For those unaware, "All You Zombies..." is a fantastic short story by Robert Heinlein about time travel that was adapted into the 2014 film Predestination (fairly well, too, considering the source material.)
> a firm that started out as a telco but morphed into a business service provider
I was thinking this might be AT&T - I've run into a bunch of businesses that have outsourced their IT to AT&T's global services division. Although AT&T is still very much a telco.
We've all been there, recruiters calling you because you are the perfect applicant because of your skill with framework XYZ (even though you've never worked with it, nor claimed you have experience with it). And also because of your experience in Java (even though you are a javascript dev). They have the perfect job 'opportunity' for you!
As long as you have at least 15 years experience in React and Angular and SCRUM and agile you should be fine. Oh, and you have to lower your hourly rate so the recruiter can make $20+ per hour of of your work.
I don't know, maybe I have been lucky, but I don't get that so much. I get very infrequent recruiter contact, but when they do contact me, they seem to have at least done a little homework. Usually they have the domain/technologies right, and they have made an effort to match skills with the role. My biggest complaint is that once in a while they get the job level way wrong. I've got nearly 20 years under my belt, and I still get approached for individual contributor "seventh engineer from the left" type roles. But that's not a huge deal, just politely decline. I also get a lot of "I see you are doing $ROLE at $COMPANY_1. How would you like to do the exact same $ROLE at $COMPANY_2?" which are not interesting to me but how are they supposed to know that?
I've never been called or harassed by a recruiter, and I try to get back to every one, if only for politeness sake. No reason to burn bridges. If they got the match a little wrong, no big deal--they're not wizards and mind readers.
I did it when Microsoft bought them. Not because of it, it was just the moment when I realized that nothing good ever came out via LinkedIn.
Github and Stackoverflow supplied me with all of my decent leads and networking necessary in the past years. For the only two exceptions of people that expected me to have an account there, I told them I could send an up-to-date CV with references, if needed.

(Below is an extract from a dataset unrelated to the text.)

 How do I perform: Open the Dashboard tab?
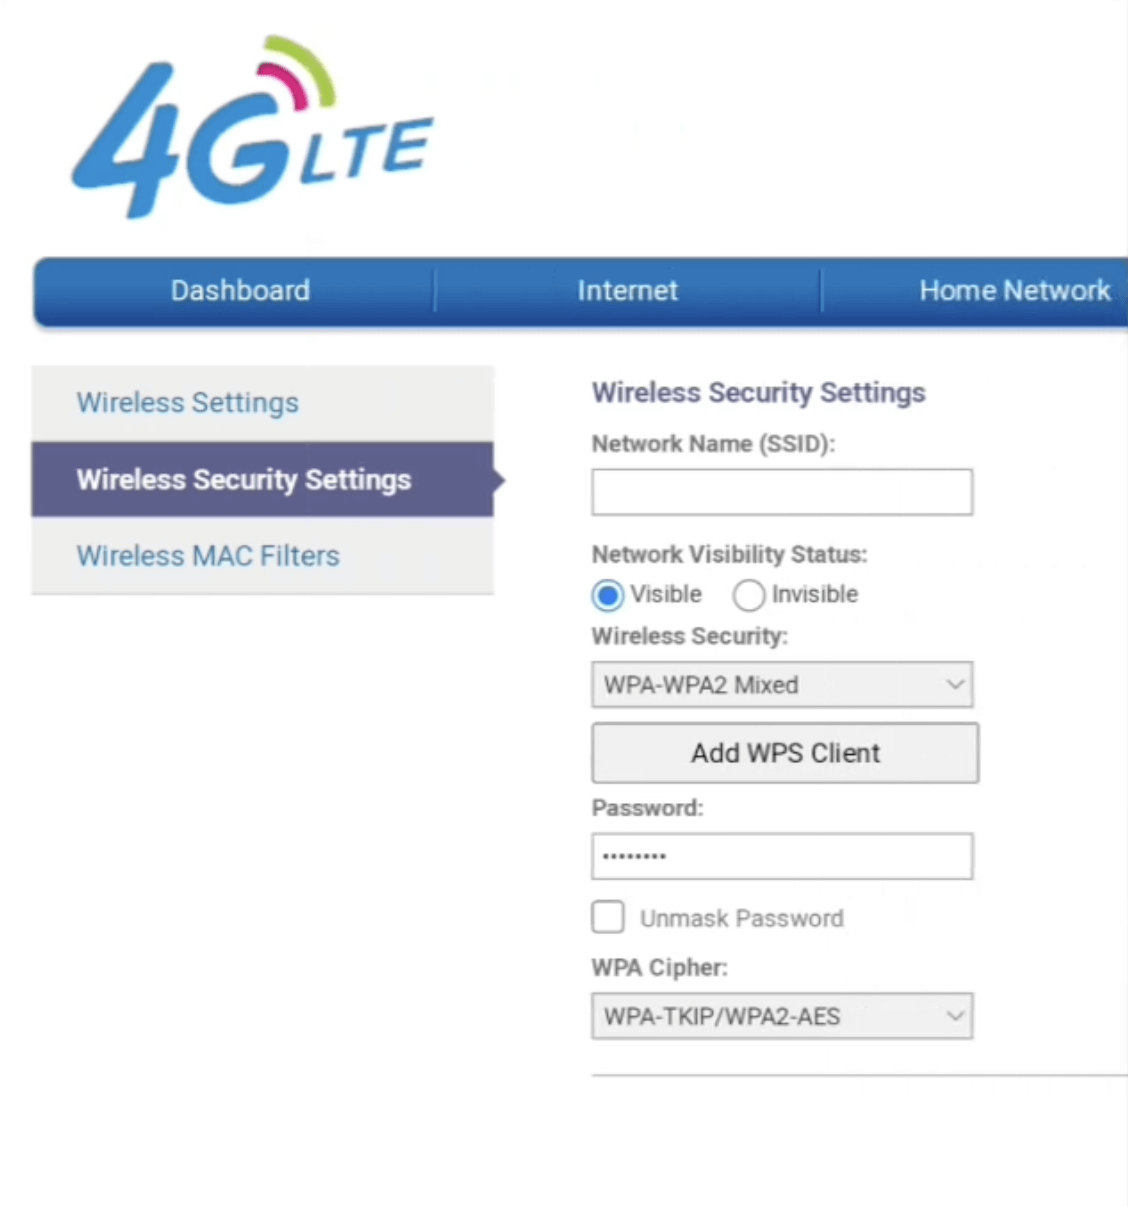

Yea, that's pretty much the only channel through which recruiters contact me. Nobody cold-calls or E-mails anymore, and I don't post my resume anywhere.
It depends a lot on what job-searching sites you use and what information you give them. I got on Dice to apply for a particular job, and had to take my phone number off my account there to get the pushy recruiter calls to stop. LinkedIn mostly isn't too bad, but I still wouldn't put a phone number on there.
It's not the type of roles that gets irritating, but the pushiness and desperation of some recruiters. Like they've read too many books on sales and think that they can get any engineer into any job if only they say the right words and are persistent enough.
It stops when you delete your LinkedIn account. Seriously - I get no headhunter spam anymore. Recruiters only call when someone I know makes an internal referral, and I don't mind that.
HR at most companies is filled with people who are too terrible at anything else, so they get shoved into HR. This situation above (at a telecom turned business service provider) is a very common problem -- especially at companies with a large consumer-facing presence.
Because these companies need to hire large volumes of low-skilled workers, they implement rigid HR policies and procedures to streamline the process. Those workers make up probably 95% of their hiring volume -- turnover is high and there are tons of positions available.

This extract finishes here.